**Provided information:**
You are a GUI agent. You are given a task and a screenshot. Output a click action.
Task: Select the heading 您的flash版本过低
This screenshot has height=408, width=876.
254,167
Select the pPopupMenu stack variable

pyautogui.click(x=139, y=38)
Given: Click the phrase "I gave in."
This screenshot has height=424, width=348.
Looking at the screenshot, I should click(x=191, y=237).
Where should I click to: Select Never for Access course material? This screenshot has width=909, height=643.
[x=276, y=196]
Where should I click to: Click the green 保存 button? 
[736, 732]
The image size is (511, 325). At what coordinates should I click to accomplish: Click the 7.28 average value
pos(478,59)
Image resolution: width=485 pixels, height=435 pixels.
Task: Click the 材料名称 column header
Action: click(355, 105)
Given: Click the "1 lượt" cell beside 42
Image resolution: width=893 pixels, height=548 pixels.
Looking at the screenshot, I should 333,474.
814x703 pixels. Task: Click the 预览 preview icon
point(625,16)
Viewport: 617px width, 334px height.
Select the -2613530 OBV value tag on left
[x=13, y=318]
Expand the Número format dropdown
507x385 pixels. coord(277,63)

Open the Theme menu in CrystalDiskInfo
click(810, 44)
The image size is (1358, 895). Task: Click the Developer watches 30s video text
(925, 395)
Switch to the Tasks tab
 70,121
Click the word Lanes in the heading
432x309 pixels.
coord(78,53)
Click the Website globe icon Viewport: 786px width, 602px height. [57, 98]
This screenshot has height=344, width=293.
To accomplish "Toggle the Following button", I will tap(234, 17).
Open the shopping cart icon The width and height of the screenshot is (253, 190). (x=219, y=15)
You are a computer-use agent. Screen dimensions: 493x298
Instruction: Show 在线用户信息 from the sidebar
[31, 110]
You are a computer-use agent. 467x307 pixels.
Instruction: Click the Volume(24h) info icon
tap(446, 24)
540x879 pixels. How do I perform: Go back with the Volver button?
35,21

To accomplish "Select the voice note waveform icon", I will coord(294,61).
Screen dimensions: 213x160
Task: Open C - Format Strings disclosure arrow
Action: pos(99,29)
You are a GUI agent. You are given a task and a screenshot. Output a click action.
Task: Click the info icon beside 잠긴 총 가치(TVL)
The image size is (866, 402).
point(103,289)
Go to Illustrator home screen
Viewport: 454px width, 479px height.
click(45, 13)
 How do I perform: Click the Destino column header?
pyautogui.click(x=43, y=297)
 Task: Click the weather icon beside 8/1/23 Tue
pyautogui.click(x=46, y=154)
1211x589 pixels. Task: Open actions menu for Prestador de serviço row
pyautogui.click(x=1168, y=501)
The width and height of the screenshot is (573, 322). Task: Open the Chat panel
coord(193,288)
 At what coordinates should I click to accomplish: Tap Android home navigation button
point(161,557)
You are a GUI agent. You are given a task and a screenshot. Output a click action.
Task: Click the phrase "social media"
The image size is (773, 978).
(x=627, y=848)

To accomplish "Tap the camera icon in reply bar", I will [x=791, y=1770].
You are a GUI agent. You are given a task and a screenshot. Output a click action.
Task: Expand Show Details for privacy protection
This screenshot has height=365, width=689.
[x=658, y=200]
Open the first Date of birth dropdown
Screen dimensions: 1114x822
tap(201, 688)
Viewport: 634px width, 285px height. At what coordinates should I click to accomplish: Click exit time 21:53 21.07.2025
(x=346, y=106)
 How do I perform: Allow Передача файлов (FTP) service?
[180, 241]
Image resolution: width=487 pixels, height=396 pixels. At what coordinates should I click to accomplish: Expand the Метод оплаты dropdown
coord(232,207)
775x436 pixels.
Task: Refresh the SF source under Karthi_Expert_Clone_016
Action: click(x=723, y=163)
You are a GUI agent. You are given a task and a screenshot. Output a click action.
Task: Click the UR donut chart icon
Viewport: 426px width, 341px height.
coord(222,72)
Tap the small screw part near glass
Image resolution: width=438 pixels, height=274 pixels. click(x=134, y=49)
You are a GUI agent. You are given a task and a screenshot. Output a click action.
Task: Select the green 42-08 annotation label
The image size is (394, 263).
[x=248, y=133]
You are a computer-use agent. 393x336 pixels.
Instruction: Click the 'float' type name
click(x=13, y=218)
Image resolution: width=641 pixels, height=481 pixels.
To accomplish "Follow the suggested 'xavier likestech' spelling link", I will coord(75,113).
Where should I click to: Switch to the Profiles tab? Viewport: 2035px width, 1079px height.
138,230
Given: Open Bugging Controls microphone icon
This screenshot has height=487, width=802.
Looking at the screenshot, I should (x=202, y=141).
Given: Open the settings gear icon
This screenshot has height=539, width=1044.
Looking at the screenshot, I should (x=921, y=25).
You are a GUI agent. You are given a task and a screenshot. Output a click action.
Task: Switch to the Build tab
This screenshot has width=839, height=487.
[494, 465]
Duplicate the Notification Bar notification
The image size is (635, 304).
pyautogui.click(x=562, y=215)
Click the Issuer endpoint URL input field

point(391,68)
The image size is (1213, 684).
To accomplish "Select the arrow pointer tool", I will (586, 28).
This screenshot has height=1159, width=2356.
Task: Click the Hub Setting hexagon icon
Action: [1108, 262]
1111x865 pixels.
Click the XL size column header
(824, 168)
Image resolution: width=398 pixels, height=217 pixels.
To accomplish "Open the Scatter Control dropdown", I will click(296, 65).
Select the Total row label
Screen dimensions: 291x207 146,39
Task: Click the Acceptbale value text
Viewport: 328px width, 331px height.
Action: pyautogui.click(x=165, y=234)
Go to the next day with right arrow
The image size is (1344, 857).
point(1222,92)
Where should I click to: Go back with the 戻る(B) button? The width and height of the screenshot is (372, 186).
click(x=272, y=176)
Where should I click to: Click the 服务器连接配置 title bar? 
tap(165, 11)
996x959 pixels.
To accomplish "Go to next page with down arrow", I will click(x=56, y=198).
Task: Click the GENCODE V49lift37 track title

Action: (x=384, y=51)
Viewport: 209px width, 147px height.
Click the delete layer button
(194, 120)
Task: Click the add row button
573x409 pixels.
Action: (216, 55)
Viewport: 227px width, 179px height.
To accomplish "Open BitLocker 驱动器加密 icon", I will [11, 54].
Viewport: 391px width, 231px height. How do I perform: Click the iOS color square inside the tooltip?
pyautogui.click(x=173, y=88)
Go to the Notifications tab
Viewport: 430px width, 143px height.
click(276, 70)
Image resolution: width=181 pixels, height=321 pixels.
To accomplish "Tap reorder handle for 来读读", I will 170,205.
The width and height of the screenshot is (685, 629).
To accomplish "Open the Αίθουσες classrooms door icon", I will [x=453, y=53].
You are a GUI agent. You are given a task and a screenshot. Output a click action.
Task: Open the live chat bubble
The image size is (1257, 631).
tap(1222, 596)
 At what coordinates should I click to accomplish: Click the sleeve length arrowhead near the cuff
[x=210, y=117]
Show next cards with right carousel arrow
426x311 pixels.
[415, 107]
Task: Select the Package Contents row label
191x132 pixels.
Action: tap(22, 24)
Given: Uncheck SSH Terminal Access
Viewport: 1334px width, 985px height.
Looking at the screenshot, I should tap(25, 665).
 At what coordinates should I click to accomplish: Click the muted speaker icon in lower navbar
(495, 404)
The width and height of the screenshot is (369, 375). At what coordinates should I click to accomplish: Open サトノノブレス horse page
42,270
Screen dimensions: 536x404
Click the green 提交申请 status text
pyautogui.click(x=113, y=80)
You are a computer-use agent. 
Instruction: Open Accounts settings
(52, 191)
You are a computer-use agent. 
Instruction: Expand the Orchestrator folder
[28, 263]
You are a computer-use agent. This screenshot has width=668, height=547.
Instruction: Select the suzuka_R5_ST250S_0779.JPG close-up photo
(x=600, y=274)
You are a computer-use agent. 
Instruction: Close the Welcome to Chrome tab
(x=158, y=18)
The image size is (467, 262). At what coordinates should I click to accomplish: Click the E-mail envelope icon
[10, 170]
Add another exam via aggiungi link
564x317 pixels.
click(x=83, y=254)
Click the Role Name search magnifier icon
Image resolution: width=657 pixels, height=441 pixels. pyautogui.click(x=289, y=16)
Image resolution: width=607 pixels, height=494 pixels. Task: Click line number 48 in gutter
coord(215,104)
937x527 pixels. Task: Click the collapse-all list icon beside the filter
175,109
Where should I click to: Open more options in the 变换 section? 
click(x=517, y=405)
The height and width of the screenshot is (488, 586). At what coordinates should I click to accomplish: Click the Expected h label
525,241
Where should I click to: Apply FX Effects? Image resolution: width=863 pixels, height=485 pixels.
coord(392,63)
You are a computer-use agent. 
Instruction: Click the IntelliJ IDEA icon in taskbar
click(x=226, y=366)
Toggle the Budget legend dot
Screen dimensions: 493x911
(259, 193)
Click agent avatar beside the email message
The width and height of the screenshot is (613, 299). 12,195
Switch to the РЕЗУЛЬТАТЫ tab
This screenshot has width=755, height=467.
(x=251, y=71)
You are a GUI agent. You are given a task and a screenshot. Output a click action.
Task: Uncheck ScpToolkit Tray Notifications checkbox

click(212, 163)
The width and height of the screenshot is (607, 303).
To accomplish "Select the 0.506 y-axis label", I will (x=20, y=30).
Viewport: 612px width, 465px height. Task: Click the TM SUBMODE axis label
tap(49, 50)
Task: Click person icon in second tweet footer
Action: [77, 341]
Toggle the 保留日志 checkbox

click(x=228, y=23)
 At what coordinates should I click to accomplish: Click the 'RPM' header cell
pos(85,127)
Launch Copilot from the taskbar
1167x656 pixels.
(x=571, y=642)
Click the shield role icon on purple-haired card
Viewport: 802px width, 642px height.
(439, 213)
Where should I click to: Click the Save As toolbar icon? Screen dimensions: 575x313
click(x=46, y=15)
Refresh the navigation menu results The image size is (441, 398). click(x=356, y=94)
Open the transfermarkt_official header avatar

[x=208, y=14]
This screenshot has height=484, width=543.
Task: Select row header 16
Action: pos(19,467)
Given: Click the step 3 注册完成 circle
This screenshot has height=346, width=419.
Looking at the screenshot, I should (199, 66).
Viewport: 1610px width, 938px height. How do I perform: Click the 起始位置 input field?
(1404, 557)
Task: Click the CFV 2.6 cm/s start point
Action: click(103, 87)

**What to do:**
Write down again, exactly as given, only the lines above that fall from the line with "At what coordinates should I click to accomplish: Tap" to the line with "Task: Expand Show", inclusive.

**Answer space:**
 At what coordinates should I click to accomplish: Tap Android home navigation button
point(161,557)
You are a GUI agent. You are given a task and a screenshot. Output a click action.
Task: Click the phrase "social media"
The image size is (773, 978).
(x=627, y=848)

To accomplish "Tap the camera icon in reply bar", I will [x=791, y=1770].
You are a GUI agent. You are given a task and a screenshot. Output a click action.
Task: Expand Show Details for privacy protection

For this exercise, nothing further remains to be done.